Turn the stretch of material from the line containing "Given: Click the back navigation arrow" through the line containing "Click the Altos" into a numbered list, both of those lines included. Leave out any blank lines.

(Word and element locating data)
•••

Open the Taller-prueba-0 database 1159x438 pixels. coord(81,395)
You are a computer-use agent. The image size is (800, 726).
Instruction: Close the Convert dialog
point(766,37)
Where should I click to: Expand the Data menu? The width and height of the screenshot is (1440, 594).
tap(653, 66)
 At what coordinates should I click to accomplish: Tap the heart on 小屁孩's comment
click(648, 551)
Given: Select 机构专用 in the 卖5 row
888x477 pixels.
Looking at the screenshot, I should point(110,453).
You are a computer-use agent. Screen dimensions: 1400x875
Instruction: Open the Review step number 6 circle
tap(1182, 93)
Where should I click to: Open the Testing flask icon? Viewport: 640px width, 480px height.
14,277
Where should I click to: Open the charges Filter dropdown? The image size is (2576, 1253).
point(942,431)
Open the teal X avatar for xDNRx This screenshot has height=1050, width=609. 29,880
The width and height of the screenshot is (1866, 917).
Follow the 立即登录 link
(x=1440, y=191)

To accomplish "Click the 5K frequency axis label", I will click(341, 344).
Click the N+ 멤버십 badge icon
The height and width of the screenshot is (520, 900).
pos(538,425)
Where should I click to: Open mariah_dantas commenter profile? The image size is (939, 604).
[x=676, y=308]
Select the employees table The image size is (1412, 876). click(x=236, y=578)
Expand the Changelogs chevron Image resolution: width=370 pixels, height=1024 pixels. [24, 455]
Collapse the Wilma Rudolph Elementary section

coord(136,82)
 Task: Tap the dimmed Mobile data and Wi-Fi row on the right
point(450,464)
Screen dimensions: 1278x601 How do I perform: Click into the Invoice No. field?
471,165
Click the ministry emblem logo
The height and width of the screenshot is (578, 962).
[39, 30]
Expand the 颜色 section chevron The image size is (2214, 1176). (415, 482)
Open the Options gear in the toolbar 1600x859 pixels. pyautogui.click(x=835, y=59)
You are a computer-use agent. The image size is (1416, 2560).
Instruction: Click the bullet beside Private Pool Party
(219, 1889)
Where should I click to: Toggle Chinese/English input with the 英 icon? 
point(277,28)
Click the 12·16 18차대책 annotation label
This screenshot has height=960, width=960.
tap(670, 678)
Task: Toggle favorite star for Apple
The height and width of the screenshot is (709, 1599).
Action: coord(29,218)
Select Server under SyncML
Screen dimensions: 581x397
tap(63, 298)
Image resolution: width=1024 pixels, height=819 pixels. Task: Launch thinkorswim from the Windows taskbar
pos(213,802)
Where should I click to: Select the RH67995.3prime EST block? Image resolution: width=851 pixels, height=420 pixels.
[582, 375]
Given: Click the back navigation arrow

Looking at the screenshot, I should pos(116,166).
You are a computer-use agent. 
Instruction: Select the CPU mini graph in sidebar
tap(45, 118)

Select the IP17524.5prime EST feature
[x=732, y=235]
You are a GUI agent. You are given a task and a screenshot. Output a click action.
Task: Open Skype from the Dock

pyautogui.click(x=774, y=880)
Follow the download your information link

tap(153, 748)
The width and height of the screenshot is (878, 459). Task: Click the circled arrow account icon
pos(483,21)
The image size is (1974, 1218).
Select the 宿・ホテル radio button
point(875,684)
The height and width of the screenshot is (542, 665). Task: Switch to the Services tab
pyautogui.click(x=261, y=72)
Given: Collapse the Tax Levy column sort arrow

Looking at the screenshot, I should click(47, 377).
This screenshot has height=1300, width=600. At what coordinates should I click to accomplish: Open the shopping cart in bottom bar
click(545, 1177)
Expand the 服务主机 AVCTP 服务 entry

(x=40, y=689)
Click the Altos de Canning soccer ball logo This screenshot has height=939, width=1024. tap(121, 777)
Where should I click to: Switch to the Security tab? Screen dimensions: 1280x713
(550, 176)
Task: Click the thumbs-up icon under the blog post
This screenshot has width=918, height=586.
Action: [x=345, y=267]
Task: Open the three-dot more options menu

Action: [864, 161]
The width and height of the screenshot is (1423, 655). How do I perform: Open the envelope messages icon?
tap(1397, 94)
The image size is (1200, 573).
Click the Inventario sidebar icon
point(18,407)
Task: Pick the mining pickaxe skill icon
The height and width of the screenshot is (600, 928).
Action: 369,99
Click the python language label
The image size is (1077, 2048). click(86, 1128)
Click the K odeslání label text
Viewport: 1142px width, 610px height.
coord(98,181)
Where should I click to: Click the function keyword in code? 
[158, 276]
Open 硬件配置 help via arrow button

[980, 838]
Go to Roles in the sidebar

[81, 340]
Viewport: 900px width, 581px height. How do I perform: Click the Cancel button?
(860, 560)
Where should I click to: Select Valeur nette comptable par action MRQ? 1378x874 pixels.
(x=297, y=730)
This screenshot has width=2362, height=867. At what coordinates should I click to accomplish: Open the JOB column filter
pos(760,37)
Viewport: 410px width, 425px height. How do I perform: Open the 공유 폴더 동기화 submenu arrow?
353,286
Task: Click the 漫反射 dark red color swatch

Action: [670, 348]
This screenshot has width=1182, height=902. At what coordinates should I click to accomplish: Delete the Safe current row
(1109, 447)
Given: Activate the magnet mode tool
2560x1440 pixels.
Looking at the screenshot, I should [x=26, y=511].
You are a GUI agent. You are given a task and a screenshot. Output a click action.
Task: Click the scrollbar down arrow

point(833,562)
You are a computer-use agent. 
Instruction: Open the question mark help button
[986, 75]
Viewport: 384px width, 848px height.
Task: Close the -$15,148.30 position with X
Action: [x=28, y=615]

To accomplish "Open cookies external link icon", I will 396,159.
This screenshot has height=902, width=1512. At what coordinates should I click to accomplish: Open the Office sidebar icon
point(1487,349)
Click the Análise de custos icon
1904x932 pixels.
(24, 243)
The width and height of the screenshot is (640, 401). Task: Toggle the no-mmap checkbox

•••

SOLUTION:
1. Given: Click the back navigation arrow
2. Looking at the screenshot, I should pos(116,166).
3. You are a computer-use agent. 
4. Instruction: Select the CPU mini graph in sidebar
5. tap(45, 118)
6. Select the IP17524.5prime EST feature
7. [x=732, y=235]
8. You are a GUI agent. You are given a task and a screenshot. Output a click action.
9. Task: Open Skype from the Dock
10. pyautogui.click(x=774, y=880)
11. Follow the download your information link
12. tap(153, 748)
13. The width and height of the screenshot is (878, 459). Task: Click the circled arrow account icon
14. pos(483,21)
15. The image size is (1974, 1218).
16. Select the 宿・ホテル radio button
17. point(875,684)
18. The height and width of the screenshot is (542, 665). Task: Switch to the Services tab
19. pyautogui.click(x=261, y=72)
20. Given: Collapse the Tax Levy column sort arrow
21. Looking at the screenshot, I should click(47, 377).
22. This screenshot has height=1300, width=600. At what coordinates should I click to accomplish: Open the shopping cart in bottom bar
23. click(545, 1177)
24. Expand the 服务主机 AVCTP 服务 entry
25. (x=40, y=689)
26. Click the Altos de Canning soccer ball logo This screenshot has height=939, width=1024. tap(121, 777)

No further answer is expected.